As testers, one of the greatest challenges we face is the perception that the service we provide is a commodity. This may not be universal, but it is endemic in many parts of the IT industry.

Is software testing a commodity? According to Investopedia; “When a product becomes indistinguishable from others like it and consumers buy on price alone, it becomes a commodity”. In order for testing to qualify as a commodity, testing services must lack qualitative differentiation. Yet testing has many sources of differentiation:

  • Approach. Testing is context dependent. Some testers will bring practices and experiences that are relevant to a project, others will not. Some will attempt to bend project context to their approach, others will adapt to its specific needs. Perhaps one day this will cease to be a source of differentiation, but not today.
  • Location. Testing involves the discovery, trade and transformation of information. When communication channels are open and information is shared, remote –even very remote- testing is feasible. When information is hidden and hallway decisions are the norm, colocation is a huge advantage. Project politics and project culture can have a significant impact on the value provided by testers in different locations.
  • Skills. Testing is a vast and growing discipline, with ample room for specialization. Again, context plays a role: different projects will require testers with different skills. Further, the range of skills required is mind boggling: modeling skills, analysis skills, design skills, communication, relationship and interpersonal skills. Indeed, testing thrives on variety – the range of insights that different people with varied skills, outlooks and experiences bring to bear. The notion that testing is undifferentiated is anathema to testing itself.

In short, not all testing services are equal, nor should they be. Testing is not a commodity.

Then where does this perception come from? It originates from the belief that testing is unskilled. The most obvious act in testing is checking, which in itself requires little skill. In contrast, skilled activities such as modeling, analysis, design and evaluation are harder to observe. This belief is as superficial as believing that the cover is all that makes up a book.

Why is this important? The view that testing is a commodity provided by the unskilled has chilling effects on collaboration, effects that can destroy the mutual interdependence between testers and project.

Let’s consider one possible scenario that illustrates how this can play out. Imagine for a moment that you are a non-testing participant on a project.  Imagine that you see testing as essentially unskilled, a simple matter of translating specifications into scripts and then executing them.

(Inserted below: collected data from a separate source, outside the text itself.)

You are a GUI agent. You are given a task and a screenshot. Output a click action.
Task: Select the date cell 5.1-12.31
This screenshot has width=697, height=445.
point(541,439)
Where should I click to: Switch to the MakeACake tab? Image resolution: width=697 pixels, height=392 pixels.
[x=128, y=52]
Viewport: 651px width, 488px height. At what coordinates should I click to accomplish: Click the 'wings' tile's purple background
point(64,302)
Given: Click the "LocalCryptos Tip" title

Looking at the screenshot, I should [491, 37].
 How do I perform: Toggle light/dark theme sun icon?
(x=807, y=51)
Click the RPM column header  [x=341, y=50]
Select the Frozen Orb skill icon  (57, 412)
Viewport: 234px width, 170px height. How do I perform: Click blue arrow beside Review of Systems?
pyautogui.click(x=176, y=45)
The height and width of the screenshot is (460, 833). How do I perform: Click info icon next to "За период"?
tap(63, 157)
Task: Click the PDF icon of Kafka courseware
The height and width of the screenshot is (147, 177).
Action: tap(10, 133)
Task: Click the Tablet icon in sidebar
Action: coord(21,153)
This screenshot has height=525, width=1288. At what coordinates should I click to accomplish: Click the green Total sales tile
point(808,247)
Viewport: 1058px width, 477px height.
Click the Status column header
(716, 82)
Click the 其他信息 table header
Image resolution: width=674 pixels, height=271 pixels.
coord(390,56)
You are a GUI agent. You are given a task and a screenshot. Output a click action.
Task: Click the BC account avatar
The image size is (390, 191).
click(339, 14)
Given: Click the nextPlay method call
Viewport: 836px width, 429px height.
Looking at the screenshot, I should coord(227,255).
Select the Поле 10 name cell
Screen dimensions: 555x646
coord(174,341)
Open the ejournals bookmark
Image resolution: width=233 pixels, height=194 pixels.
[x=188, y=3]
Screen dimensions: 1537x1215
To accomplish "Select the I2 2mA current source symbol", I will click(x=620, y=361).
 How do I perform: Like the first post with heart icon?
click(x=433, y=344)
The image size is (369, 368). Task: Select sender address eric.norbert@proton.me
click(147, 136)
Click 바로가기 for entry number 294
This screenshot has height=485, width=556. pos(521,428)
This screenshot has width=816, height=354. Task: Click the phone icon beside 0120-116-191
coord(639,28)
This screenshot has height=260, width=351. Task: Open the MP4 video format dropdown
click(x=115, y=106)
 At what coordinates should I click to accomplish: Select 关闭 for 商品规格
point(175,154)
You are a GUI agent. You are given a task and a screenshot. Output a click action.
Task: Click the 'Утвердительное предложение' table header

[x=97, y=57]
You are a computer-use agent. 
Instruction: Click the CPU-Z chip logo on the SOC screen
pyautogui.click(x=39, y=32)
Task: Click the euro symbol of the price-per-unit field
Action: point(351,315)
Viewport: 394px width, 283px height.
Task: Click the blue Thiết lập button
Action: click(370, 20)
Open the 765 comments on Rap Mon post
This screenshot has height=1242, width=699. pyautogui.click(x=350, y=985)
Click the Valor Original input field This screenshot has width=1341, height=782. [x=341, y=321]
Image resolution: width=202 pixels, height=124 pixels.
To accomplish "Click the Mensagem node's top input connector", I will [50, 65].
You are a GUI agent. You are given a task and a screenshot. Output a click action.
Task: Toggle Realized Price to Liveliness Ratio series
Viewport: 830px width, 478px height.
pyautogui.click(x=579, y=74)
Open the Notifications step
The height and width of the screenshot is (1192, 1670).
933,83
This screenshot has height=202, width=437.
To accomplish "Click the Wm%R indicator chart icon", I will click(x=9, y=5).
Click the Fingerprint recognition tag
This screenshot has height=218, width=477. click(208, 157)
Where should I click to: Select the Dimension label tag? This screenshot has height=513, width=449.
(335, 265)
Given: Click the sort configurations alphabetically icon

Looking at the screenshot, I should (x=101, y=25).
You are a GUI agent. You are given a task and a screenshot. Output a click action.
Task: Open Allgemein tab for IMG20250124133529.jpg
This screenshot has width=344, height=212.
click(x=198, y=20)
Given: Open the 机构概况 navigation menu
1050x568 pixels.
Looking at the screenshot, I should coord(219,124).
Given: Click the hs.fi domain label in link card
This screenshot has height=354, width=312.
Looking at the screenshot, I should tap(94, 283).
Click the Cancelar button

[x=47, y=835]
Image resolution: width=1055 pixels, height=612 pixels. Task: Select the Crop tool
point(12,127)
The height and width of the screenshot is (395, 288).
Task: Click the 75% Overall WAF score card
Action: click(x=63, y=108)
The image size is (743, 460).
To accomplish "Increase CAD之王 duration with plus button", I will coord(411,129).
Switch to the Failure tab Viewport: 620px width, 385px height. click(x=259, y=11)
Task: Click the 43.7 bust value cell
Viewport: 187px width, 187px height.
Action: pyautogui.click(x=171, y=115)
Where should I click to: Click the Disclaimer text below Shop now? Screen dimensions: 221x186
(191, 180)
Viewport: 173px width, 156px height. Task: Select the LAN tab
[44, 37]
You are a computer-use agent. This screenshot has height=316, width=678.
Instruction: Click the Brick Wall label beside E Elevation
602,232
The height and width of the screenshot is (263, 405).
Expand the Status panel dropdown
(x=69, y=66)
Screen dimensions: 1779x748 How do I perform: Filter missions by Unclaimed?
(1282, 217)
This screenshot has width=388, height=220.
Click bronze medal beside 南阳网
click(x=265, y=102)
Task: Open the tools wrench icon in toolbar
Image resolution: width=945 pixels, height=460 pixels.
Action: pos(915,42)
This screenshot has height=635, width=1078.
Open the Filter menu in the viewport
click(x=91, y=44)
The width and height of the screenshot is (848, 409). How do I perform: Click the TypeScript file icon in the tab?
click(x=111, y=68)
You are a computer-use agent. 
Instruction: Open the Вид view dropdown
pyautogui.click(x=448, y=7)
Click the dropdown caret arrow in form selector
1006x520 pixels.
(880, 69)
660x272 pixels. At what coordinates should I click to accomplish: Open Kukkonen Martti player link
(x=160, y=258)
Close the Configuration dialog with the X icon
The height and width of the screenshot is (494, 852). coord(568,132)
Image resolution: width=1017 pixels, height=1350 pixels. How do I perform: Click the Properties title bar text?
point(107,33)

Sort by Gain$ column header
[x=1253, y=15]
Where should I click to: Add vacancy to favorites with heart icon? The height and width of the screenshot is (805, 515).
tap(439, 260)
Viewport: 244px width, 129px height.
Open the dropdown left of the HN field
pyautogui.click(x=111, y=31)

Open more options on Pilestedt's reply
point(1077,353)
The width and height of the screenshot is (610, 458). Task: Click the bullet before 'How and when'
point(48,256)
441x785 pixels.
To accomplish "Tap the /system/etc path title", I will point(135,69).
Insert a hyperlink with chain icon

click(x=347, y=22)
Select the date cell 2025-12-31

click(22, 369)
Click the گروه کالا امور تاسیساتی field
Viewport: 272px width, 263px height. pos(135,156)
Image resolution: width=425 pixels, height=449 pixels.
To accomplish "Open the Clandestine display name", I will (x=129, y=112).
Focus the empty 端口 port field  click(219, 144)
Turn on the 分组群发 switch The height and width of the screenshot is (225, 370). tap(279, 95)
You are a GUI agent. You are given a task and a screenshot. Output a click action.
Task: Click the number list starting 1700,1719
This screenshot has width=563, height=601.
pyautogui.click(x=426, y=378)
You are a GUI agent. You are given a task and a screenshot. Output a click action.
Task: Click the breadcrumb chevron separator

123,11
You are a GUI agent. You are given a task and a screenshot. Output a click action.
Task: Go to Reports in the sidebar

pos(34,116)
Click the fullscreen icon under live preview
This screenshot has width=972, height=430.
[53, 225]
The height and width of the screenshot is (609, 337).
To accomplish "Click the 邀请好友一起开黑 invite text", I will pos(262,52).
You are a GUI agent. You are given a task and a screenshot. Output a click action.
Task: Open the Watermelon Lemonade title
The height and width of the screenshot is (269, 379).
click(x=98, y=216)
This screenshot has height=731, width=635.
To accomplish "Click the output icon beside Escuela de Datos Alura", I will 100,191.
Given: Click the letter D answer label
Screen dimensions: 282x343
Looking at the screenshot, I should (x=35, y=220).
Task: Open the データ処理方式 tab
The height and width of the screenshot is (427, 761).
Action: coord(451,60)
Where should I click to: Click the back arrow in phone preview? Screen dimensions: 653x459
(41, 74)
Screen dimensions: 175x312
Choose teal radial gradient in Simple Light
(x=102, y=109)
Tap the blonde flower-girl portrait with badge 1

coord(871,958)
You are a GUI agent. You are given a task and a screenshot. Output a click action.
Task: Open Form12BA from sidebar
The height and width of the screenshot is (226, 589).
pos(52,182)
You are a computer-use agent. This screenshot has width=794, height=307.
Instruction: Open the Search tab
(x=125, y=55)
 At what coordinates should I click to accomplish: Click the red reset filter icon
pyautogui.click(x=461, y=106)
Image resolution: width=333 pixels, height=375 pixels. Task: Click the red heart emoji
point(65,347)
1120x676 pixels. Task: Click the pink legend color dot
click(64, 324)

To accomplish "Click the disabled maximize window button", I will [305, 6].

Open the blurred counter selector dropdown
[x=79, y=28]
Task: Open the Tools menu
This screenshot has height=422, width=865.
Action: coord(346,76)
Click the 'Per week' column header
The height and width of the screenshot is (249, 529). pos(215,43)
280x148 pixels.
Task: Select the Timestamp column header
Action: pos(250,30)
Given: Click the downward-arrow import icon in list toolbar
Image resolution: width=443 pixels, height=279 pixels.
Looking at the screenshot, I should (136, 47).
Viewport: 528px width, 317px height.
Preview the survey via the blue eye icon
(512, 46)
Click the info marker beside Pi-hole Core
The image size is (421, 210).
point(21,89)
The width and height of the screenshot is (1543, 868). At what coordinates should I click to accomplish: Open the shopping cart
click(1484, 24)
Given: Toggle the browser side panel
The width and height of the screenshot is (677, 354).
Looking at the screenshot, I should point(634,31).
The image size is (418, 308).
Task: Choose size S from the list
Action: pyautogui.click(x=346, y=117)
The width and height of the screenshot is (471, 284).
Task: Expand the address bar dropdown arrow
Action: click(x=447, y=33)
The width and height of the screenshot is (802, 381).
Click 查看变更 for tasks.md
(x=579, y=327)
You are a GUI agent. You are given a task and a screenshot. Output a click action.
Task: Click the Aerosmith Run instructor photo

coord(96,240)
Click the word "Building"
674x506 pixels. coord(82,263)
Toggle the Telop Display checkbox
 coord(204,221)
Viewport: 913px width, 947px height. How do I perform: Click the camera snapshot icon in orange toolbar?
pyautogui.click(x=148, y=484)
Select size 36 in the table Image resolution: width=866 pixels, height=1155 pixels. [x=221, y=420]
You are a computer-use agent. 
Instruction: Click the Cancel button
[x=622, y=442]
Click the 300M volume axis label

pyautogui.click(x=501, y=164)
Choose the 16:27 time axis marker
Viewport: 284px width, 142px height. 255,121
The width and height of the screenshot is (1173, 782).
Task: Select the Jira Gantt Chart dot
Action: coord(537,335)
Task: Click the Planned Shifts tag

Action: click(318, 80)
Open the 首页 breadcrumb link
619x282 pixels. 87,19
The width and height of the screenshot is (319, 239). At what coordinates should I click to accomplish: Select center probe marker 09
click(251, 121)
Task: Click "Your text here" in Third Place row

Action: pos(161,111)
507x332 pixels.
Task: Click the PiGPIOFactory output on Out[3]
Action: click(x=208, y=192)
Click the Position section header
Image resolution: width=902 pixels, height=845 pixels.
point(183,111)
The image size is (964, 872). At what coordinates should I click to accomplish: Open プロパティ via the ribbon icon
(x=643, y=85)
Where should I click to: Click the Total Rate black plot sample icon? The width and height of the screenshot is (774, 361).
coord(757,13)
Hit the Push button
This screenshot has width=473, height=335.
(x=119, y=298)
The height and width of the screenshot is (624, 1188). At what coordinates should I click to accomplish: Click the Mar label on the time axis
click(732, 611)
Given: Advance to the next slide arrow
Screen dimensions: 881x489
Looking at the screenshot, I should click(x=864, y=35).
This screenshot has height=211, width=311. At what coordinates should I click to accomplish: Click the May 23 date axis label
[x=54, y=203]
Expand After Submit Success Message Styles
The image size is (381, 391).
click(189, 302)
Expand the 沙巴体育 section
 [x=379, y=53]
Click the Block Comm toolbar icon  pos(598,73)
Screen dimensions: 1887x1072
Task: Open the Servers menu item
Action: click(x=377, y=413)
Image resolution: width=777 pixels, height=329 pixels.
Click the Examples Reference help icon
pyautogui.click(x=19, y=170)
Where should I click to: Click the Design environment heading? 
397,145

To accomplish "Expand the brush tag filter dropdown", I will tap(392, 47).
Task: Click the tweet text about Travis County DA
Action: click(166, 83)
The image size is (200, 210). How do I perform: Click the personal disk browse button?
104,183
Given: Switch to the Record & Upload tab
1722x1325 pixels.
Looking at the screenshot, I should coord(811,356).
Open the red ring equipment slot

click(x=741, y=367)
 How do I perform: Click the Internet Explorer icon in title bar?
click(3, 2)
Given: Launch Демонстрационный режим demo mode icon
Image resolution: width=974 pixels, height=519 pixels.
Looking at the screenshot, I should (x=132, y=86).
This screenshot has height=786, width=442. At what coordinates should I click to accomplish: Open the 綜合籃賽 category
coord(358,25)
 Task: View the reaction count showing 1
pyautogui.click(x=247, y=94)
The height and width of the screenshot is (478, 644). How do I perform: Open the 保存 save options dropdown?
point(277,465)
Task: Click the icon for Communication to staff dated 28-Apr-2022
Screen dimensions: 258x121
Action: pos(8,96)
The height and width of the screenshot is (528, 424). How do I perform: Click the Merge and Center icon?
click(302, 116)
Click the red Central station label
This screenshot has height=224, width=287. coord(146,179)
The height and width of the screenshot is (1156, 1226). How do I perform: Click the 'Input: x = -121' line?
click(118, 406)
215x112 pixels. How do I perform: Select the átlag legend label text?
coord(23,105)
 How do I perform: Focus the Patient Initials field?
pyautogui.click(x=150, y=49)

You’re a busy person, and like anyone else on the project you are probably juggling a dozen different things at any given moment. The testers keep calling you, or emailing you, or messaging you, or asking for meetings. Why do they keep bothering you?!? Can’t they just get on with scripting? Can’t they do their jobs?

Testing depends on information. Mere specifications are a remarkably low bandwidth form of communication and on their own are seldom adequate for effective testing. Testers need to ask questions, it’s what they do. Yet by doing so, the tester can fail in the eyes of their stakeholders.

This is getting crazy, the testers won’t give up. Now they are calling the PM, BA and developers. Don’t they know we’ve got deadlines? Don’t they know we’ve got enough of our own work to do, without having to do theirs as well? It’s time to channel this through a handful of people.

A common reaction to the “we’re too busy to answer questions from testers” problem is to enact a communication plan which restricts the flow of information to (and from) testers through a small group of people. Those people may not have direct access to the relevant information, so may in turn have to ask other members of the project, thus continuing the distraction and introducing rounds of questions, answers and clarifications bouncing back and forth. With communications bandwidth restricted, and telephone game distortion, the value of information available to the testers diminishes rapidly.

What’s with these testers anyway? Not only are they a nuisance, but now I’ve seen their scripts, they’re missing important stuff! And that bug that got through the other week…this can’t go on. The testers are clearly rubbish, we need to manage them the directly.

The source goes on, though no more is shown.